The population of Alyth had been 3,422 in 1861 but this declined to 2,837 by 1921 and did not recover. Use of the line declined accordingly, and it closed to passengers on 2 July 1951. Complete closure followed in January 1965.

==Topography==
The point of junction with the main line was named Alyth Junction; the Dundee and Newtyle Railway had been connected to the former SMJR mainline by two ancillary railways, the Newtyle and Coupar Angus Railway and the Newtyle and Glammis Railway. (Glammis is spelt Glamis nowadays.) These two lines approaching from Dundee forked to run south-west and north-east respectively, and Alyth Junction was in the middle of the base of the triangle. As Dundee was a significant destination from Alyth, a connecting line from Newtyle was built by the Caledonian Railway, and it was made to cross over the main line to avoid conflict with main line trains. This opened on 3 August 1868.

The typical passenger timetable gave nine return trips daily, eleven on Saturdays, with most trains proceeding to Dundee.

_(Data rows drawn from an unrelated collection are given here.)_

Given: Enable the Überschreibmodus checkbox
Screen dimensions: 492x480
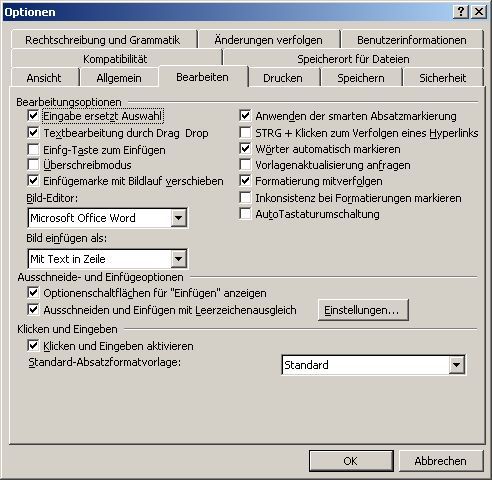Looking at the screenshot, I should click(x=33, y=165).
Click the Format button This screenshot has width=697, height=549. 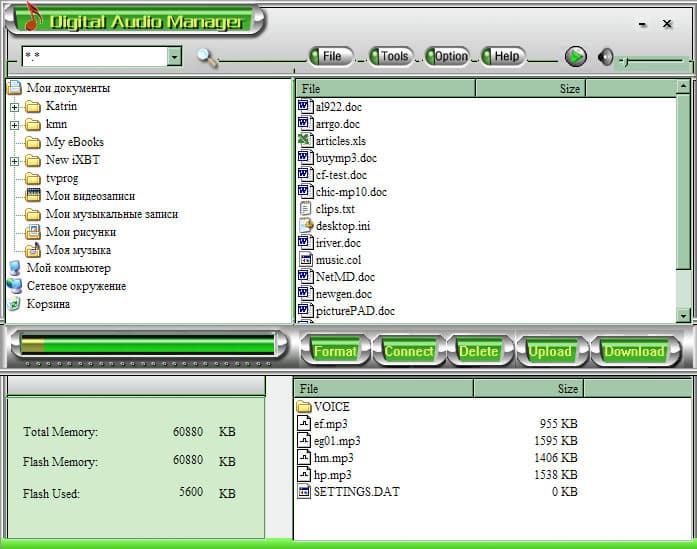point(335,351)
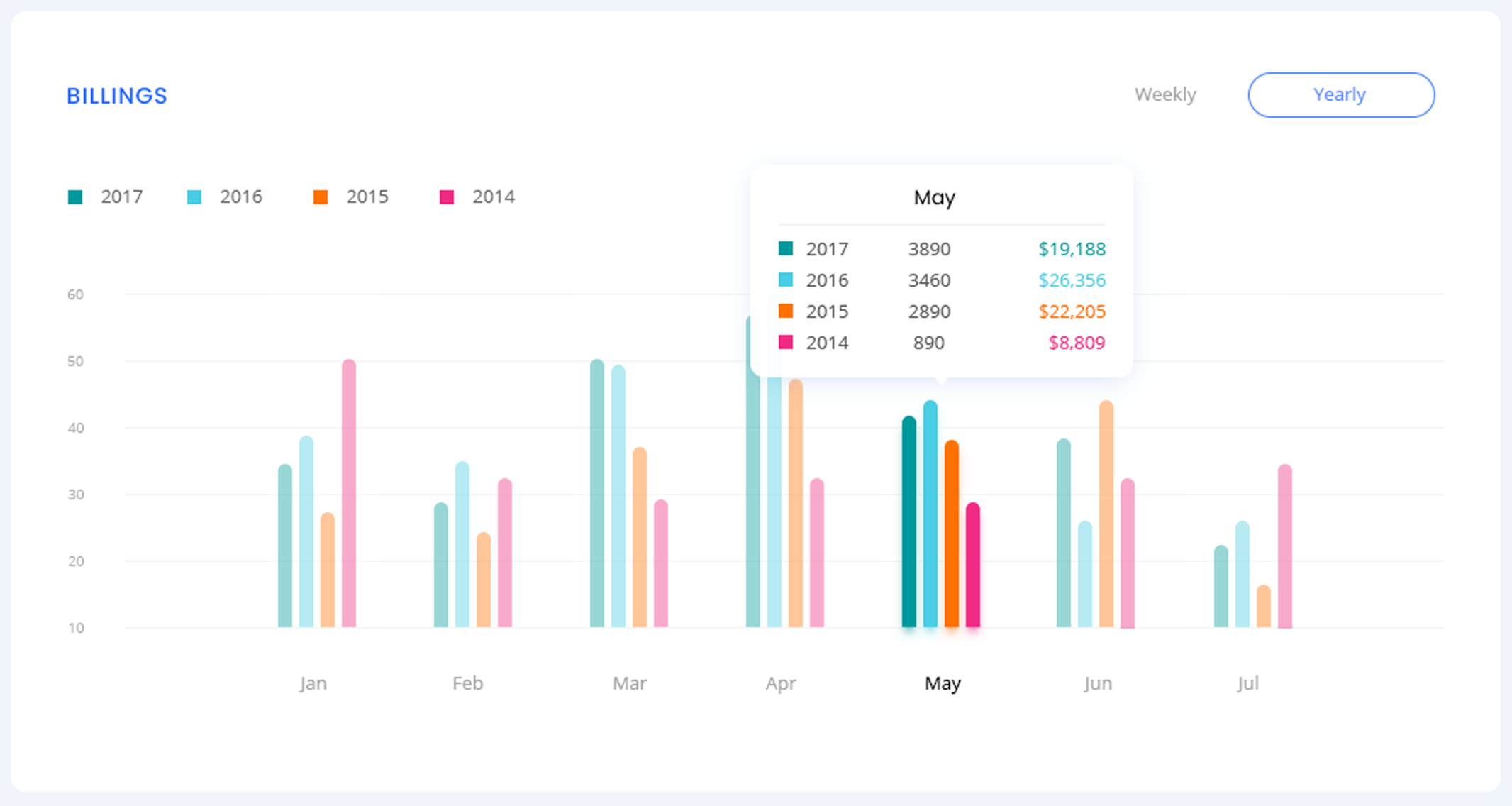This screenshot has width=1512, height=806.
Task: Click the orange 2015 icon in the tooltip
Action: coord(784,311)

The original Meigle station was located at the convergence of the Newtyle and Glammiss line with the main line, but the Newtyle spur line was lifted and the station was closed; a new Meigle Junction station was opened, sited at Alyth Junction.

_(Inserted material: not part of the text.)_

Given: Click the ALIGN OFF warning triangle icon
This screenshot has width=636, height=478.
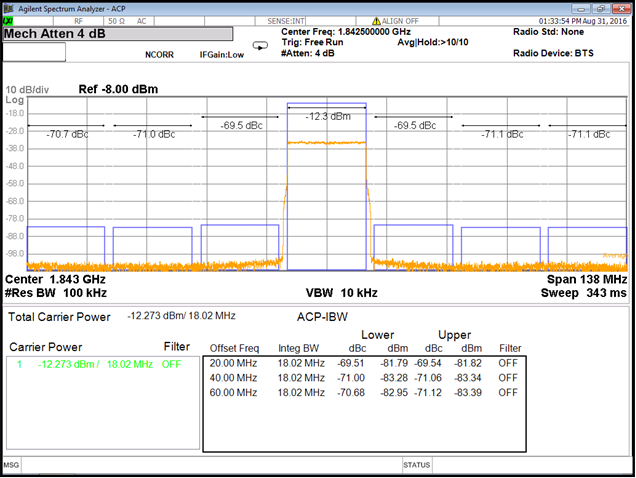Looking at the screenshot, I should click(x=376, y=20).
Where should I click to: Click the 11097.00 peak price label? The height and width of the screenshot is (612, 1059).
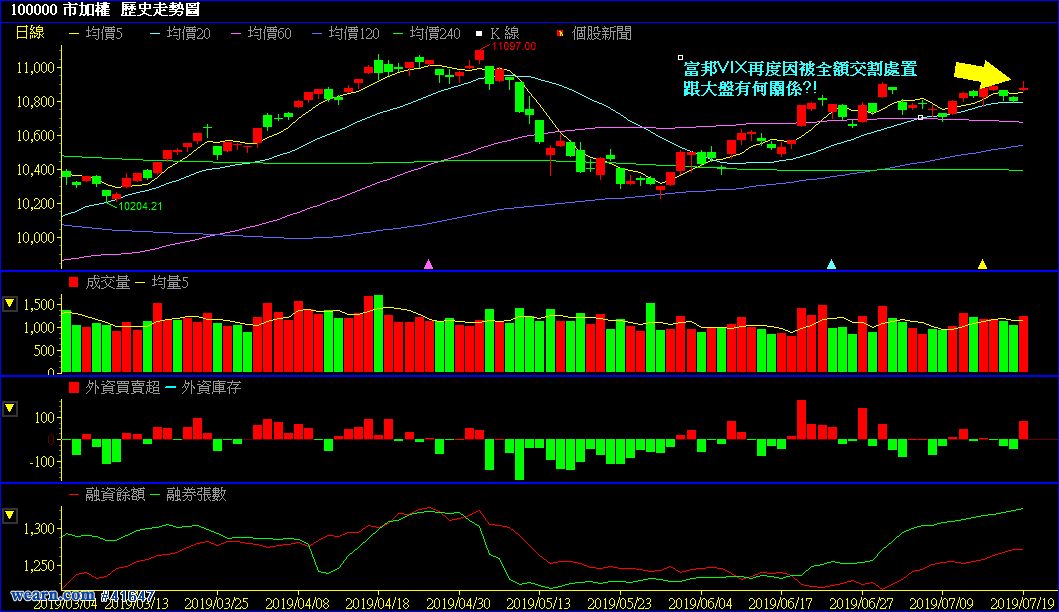514,46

The Dundee and Newtyle line had been laid with stone block sleeper track to a unique gauge of 4 ft 6.5in (1,384 mm) and had three rope-worked inclines. The Caledonian Railway took over the line and modernised it, eliminating the inclines; this work was completed on 31 August 1868. By now the Caledonian had taken over the SNER as well, and commenced running through passenger trains from Dundee to Alyth, which "became a busy country terminus over the next few years".

===Passenger stations===

- Alyth;
- Porterochnie; opened June 1912; soon renamed Pitcrocknie; mainly for golfers: there is a golf course adjacent; closed 1 January 1917; reopened September 1919 as Pitcrocknie Platform; in 1938 shown as Pitcrocknie Halt, and then Pitcrocknie Siding from 28 October 1940; in 1922 and 1938 Bradshaw has most trains on the branch marked "Stops when required to set down Golfers or take up when there are passengers on the platform." The stop was removed from the public timetable following nationalisation in 1948 but it was not officially closed and still picked up passengers until the line closed;
- Jordanstone;
- Fullarton; renamed Meigle 1 November 1876;
- Meigle (sometimes known as Meigle Junction); junction on SNER main line; renamed Alyth Junction on 1 November 1876.